Re: custom function for converting human readable sizes to bytes

From: Thom Brown <thom(at)linux(dot)com>
To: Pavel Stehule <pavel(dot)stehule(at)gmail(dot)com>
Cc: "Shulgin, Oleksandr" <oleksandr(dot)shulgin(at)zalando(dot)de>, Robert Haas <robertmhaas(at)gmail(dot)com>, Kyotaro HORIGUCHI <horiguchi(dot)kyotaro(at)lab(dot)ntt(dot)co(dot)jp>, Alvaro Herrera <alvherre(at)2ndquadrant(dot)com>, Tom Lane <tgl(at)sss(dot)pgh(dot)pa(dot)us>, Jim Nasby <Jim(dot)Nasby(at)bluetreble(dot)com>, Corey Huinker <corey(dot)huinker(at)gmail(dot)com>, Guillaume Lelarge <guillaume(at)lelarge(dot)info>, PostgreSQL Hackers <pgsql-hackers(at)postgresql(dot)org>
Subject: Re: custom function for converting human readable sizes to bytes
Date: 2016-01-04 16:16:41
Message-ID: CAA-aLv5NTUAym+QqLscYGO3v5kPFgJJhwd2wmTVrf+g5ec3W0w@mail.gmail.com
Views: Raw Message | Whole Thread | Download mbox | Resend email
Thread:
Lists: pgsql-hackers

On 4 January 2016 at 15:17, Pavel Stehule <pavel(dot)stehule(at)gmail(dot)com> wrote:
> Hi
>
> 2016-01-04 12:46 GMT+01:00 Shulgin, Oleksandr
> <oleksandr(dot)shulgin(at)zalando(dot)de>:
>>
>> On Wed, Dec 30, 2015 at 8:28 PM, Pavel Stehule <pavel(dot)stehule(at)gmail(dot)com>
>> wrote:
>>>
>>>
>>>
>>> 2015-12-30 17:33 GMT+01:00 Robert Haas <robertmhaas(at)gmail(dot)com>:
>>>>
>>>> On Mon, Dec 28, 2015 at 8:45 AM, Shulgin, Oleksandr
>>>> <oleksandr(dot)shulgin(at)zalando(dot)de> wrote:
>>>> > I didn't check out earlier versions of this patch, but the latest one
>>>> > still
>>>> > changes pg_size_pretty() to emit PB suffix.
>>>> >
>>>> > I don't think it is worth it to throw a number of changes together
>>>> > like
>>>> > that.
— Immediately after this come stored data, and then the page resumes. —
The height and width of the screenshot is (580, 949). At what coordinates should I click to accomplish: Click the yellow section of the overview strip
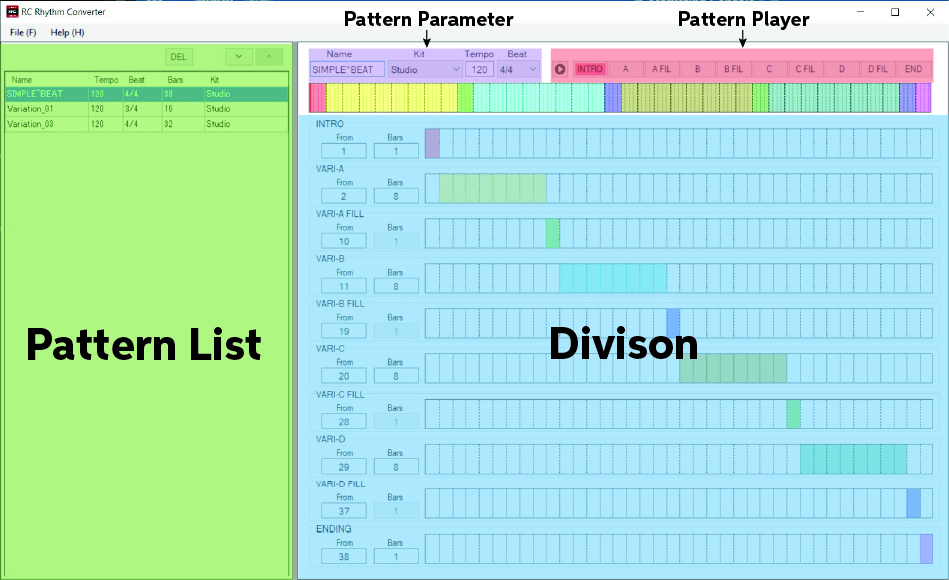[x=390, y=98]
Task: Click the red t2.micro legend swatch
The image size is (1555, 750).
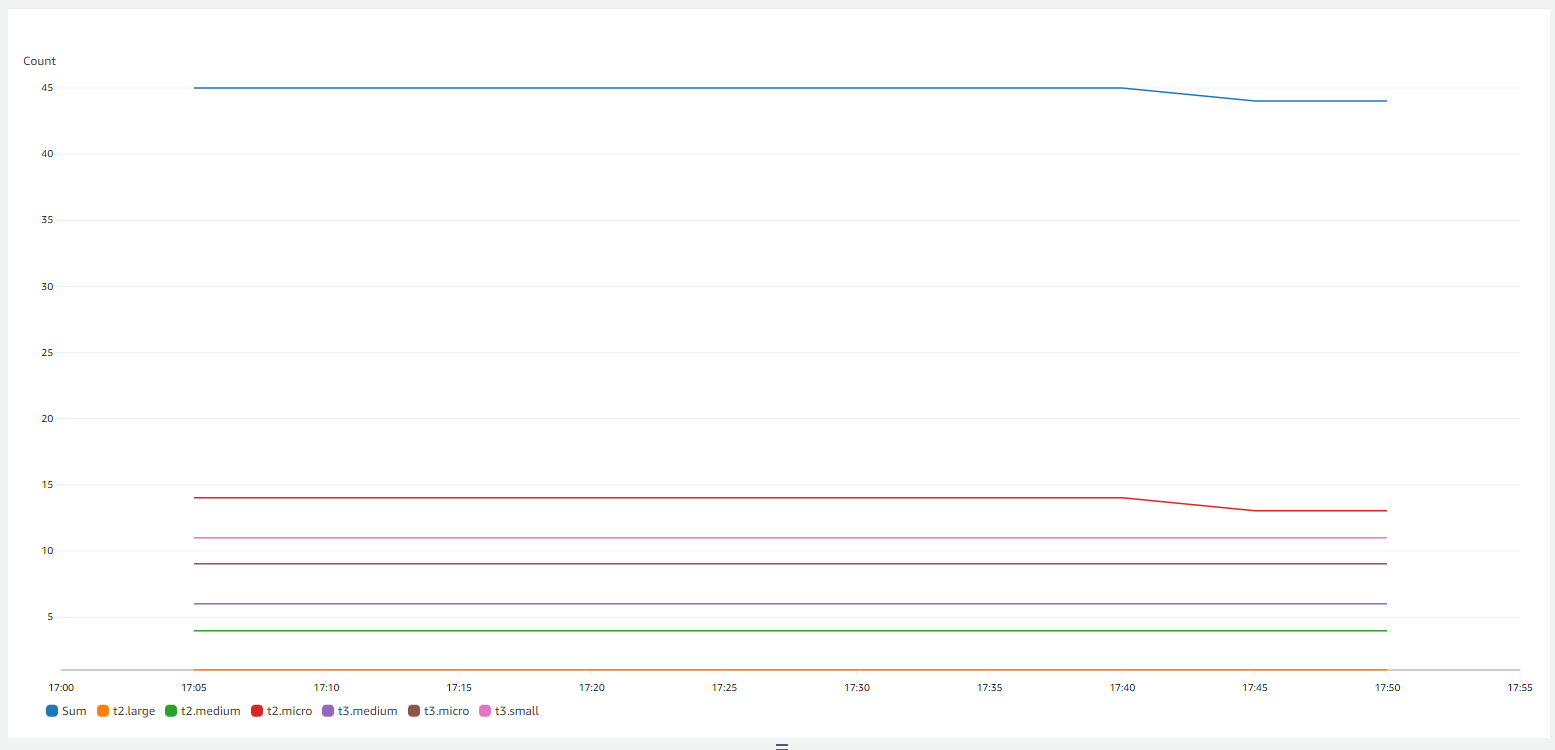Action: tap(257, 711)
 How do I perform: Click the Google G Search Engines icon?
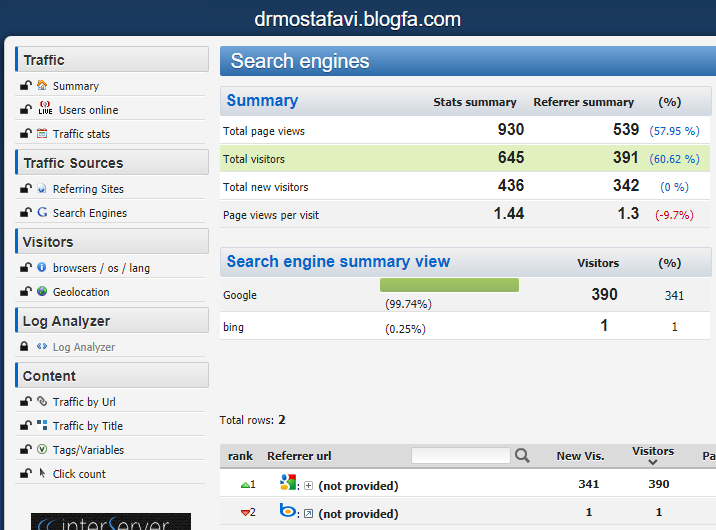(x=43, y=212)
We should focus on adding pg_size_bytes() first and make it
>>>> > compatible with both pg_size_pretty() and existing GUC units: that is
>>>> > support suffixes up to TB and make sure they have the meaning of
>>>> > powers of
>>>> > 2^10, not 10^3. Re-using the table present in guc.c would be a plus.
>>>> >
>>>> > Next, we could think about adding handling of PB suffix on input and
>>>> > output,
>>>> > but I don't see a big problem if that is emitted as 1024TB or the user
>>>> > has
>>>> > to specify it as 1024TB in a GUC or argument to pg_size_bytes(): an
>>>> > minor
>>>> > inconvenience only.
>>>>
>>>> +1 to everything in this email.
>>>
>>>
>>> so I removed support for PB and SI units. Now the
>>> memory_unit_conversion_table is shared.
>>
>>
>> Looks better, thanks.
>>
>> I'm not sure why the need to touch the regression test for
>> pg_size_pretty():
>>
>> ! 10.5 | 10.5 bytes | -10.5 bytes
>> ! 1000.5 | 1000.5 bytes | -1000.5 bytes
>> ! 1000000.5 | 977 kB | -977 kB
>> ! 1000000000.5 | 954 MB | -954 MB
>> ! 1000000000000.5 | 931 GB | -931 GB
>> ! 1000000000000000.5 | 909 TB | -909 TB
>>
>
> fixed
>
>>
>> A nitpick, this loop:
>>
>> + while (*cp)
>> + {
>> + if ((isdigit(*cp) || *cp == '.') && ndigits < MAX_DIGITS)
>> + digits[ndigits++] = *cp++;
>> + else
>> + break;
>> + }
>>
>> would be a bit easier to parse if spelled as:
>>
>> + while (*cp && (isdigit(*cp) || *cp == '.') && ndigits < MAX_DIGITS)
>> + digits[ndigits++] = *cp++;
>
>
> fixed
>
>>
>>
>> On the other hand, this seems to truncate the digits silently:
>>
>> + digits[ndigits] = '\0';
>>
>> I don't think we want that, e.g:
>>
>> postgres=# select pg_size_bytes('9223372036854775807.9');
>> ERROR: invalid unit "9"
>> HINT: Valid units for this parameter are "kB", "MB", "GB", and "TB".
>>
>> I think making a mutable copy of the input string and truncating it before
>> passing to numeric_in() would make more sense--no need to hard-code
>> MAX_DIGITS. The same goes for hard-coding MAX_UNIT_LEN, e.g. compare the
>> following two outputs:
>>
>> postgres=# select pg_size_bytes('1 KiB');
>> ERROR: invalid unit "KiB"
>> HINT: Valid units for this parameter are "kB", "MB", "GB", and "TB".
>>
>> postgres=# select pg_size_bytes('1024 bytes');
>> ERROR: invalid format
>>
>
> fixed

Hi,

Some feedback:

+ Converts a size in human-readable format with size units
+ into bytes. The parameter is case insensitive string. Following
+ units are supported: kB, MB, GB, TB.

May I suggest:

"Converts a size in human-readable format with size units into bytes.
The parameter is case-insensitive, and the supported size units are
are: kB, MB, GB and TB."

+ * Convert human readable size to long int.

Big int?

+ * Due suppor decimal value and case insensitivity of units
+ * a function parse_intcannot be used.

Is this supposed to be saying:

"Due to support for decimal values..."?

and "a function parse_int cannot be used."?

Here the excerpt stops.